The Roberts Wastewater Treatment Plant remains at risk of flooding by 2026 without intervention. Nearby residents have potential plans, but say they await government response. 

A brief history of Twin Lakes

Decades ago, Twin Lakes, located in the Town of Warren next to Roberts, was a hub for outdoor recreation. Occasionally, the Twin Lakes area would dry up, depending on the year, becoming a swampy wetland, which happened in 1962. It was decided then that the wastewater treatment plant in Roberts would begin discharging wastewater directly into the basin of Twin Lakes, said Dan Funk, an engineer and 20-year resident of Warren.

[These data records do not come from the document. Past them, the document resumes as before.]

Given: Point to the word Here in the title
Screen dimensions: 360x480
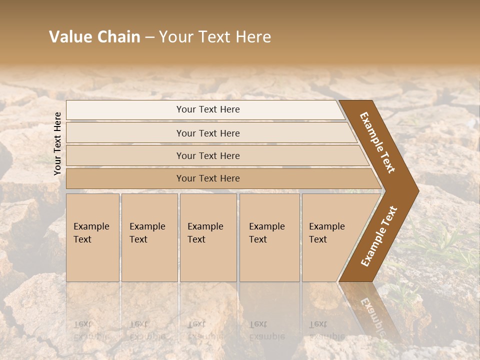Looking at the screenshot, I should pos(253,37).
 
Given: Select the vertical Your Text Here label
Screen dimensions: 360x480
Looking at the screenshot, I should pos(58,144).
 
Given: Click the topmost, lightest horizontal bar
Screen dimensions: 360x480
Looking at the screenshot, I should pos(208,110).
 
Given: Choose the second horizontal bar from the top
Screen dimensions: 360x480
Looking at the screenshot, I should pos(208,133).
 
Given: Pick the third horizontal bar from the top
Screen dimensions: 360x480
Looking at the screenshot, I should pos(208,156).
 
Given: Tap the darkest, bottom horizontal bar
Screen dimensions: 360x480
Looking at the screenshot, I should pos(208,178).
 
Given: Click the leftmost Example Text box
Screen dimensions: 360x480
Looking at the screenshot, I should pos(92,238).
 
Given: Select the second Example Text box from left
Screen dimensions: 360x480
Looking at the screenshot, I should pos(149,238).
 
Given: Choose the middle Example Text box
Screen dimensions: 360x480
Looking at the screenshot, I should pos(208,238).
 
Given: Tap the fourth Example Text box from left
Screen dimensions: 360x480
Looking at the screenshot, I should pos(270,238).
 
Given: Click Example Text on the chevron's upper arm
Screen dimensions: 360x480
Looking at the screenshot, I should pos(378,142).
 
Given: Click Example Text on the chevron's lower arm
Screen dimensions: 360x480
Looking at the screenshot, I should pos(378,236).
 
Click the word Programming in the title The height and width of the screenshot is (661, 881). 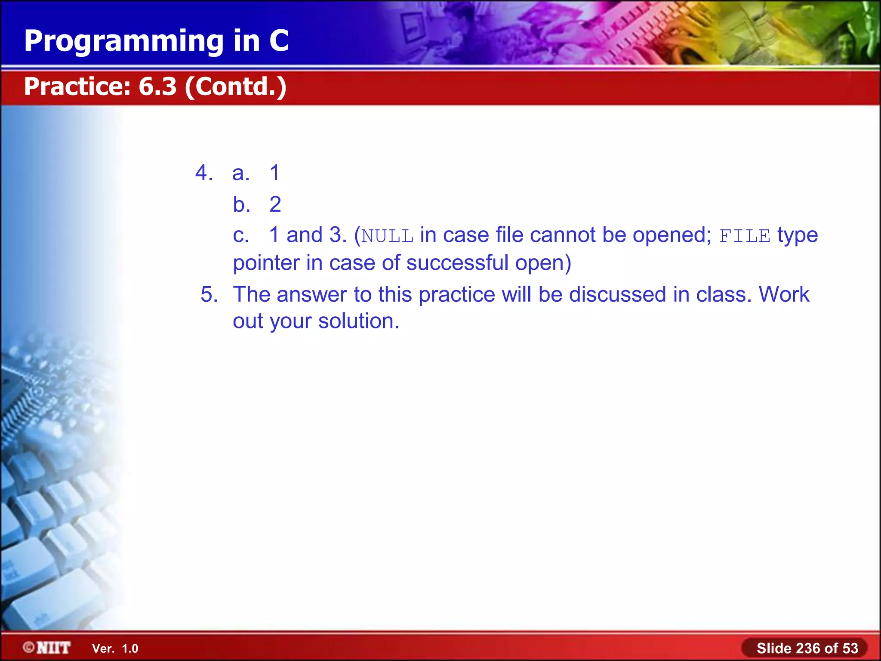124,41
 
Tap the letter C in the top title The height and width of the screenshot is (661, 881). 279,40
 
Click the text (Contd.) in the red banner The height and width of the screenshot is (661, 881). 236,87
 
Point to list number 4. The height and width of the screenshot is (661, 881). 203,173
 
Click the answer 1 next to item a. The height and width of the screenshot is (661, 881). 274,173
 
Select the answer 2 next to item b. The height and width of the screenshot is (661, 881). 275,204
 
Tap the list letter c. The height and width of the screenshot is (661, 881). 240,235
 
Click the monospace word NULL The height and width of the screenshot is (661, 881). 387,236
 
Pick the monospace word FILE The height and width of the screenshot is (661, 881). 745,236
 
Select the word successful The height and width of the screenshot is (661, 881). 457,263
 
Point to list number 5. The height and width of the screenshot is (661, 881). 209,295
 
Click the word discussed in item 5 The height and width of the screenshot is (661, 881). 617,295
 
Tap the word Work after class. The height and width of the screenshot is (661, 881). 784,295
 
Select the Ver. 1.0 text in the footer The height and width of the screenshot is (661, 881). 115,649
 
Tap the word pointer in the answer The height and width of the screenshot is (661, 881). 266,263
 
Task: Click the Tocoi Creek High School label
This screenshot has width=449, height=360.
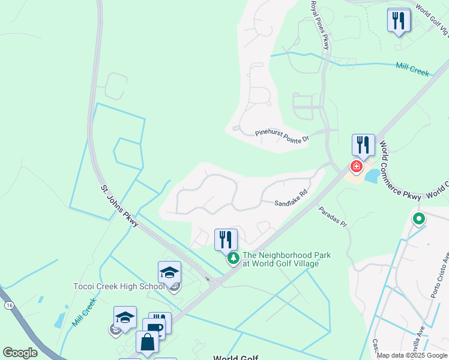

A study published by Short Elliott Hendrickson Inc. in 2020 found that between 1962 and 2019 Twin Lakes rose nearly 9 feet. In the early 2000s, there was a motion to revisit the treatment plant’s discharge into the lakes. 

“Basically what they did is they decided essentially to kick the can down the road and hope for the best,” Funk said. 

“Back in 2017, one of my neighbors came to my door and said, ‘We've got a problem. The lake looks like it's rising,’” Funk recalled. 

When he bought his home on 107th Street, he was not near Twin Lakes. 

“I noticed that the lake was starting to encroach on parts of 107th Street,” he said. “And so … my neighbors and I got together and we formed a group called Friends of Twin Lakes.” 

Since its founding in 2017, Friends of Twin Lakes has been gathering once a month with a “common purpose to research and document the root causes of the flooding of Twin Lakes, and to advocate for a sustainable, long term management plan that is beneficial to residents in the Town of Warren, Village of Roberts, and surrounding communities,” as is stated on its website. 

In 2018, Roberts officials worked with CLEARAS Water Recovery Inc. to install a new, algae-based water treatment system. This facility heightened the quality of water discharged into Twin Lakes, but did not change the amount. 

Six years until 2026

“Right now, Twin Lakes is a little over 200 acres and it's the treatment facility is discharging 6 inches a year,” says Funk. “Basically 100,000 gallons a day.” 

There is no current intervention to mitigate flooding. 

“Approximately 50 million gallons of water would need to be pumped from the lake onto adjacent agricultural lands or into holding ponds to maintain the lake level, let alone lower it,” states the SEH study. Ultimately, without intervention, SEH estimates the new treatment site will be inundated in five years. 

According to the SEH study, as early as next year 107th street, where Funk resides, could be submerged in flood water. However, these would not be the first homes to be inundated. 

“Town of Warren residents Lenny and Dianne Triebold were forced to evacuate their home in September of 2020 due to the rising lake levels precipitated by the sustained discharge of wastewater from the Village of Roberts,” reads a story published on the Friends of Twin Lakes website earlier this month. 

According to Funk, four homes have been lost to flooding thus far. 

Possible solutions

The SEH report described methods of pumping the water, meeting different lake level goals. In order to lower levels, SEH estimated over 1 million gallons of water would need to be pumped from the lake. 

The unanswered question is: Where would the excess water be pumped to? Since the CLEARAS system provides a cleaner discharge and creates a product rich in nitrates and phosphates, a wider range of solutions are plausible.

Funk laid out a three step solution, taking into account his own research and the report from SEH:  

1. Encourage area farmers to spray irrigate crops with water pumped from Twin Lakes. This is the only viable short-term solution to reduce lake levels.

2. Encourage the village of Roberts to apply for an alternate discharge site for the local plant.

3. Begin drawing down the level of Twin Lakes by pumping it through the Roberts WWTP Clearas system.

“My simple goal is to stay in my house,” Funk said After years of his own research and the research of engineering companies, like SEH, the solutions have been outlined, they’re just waiting on implementation. 

Village of Roberts officials did not wish to comment for this article.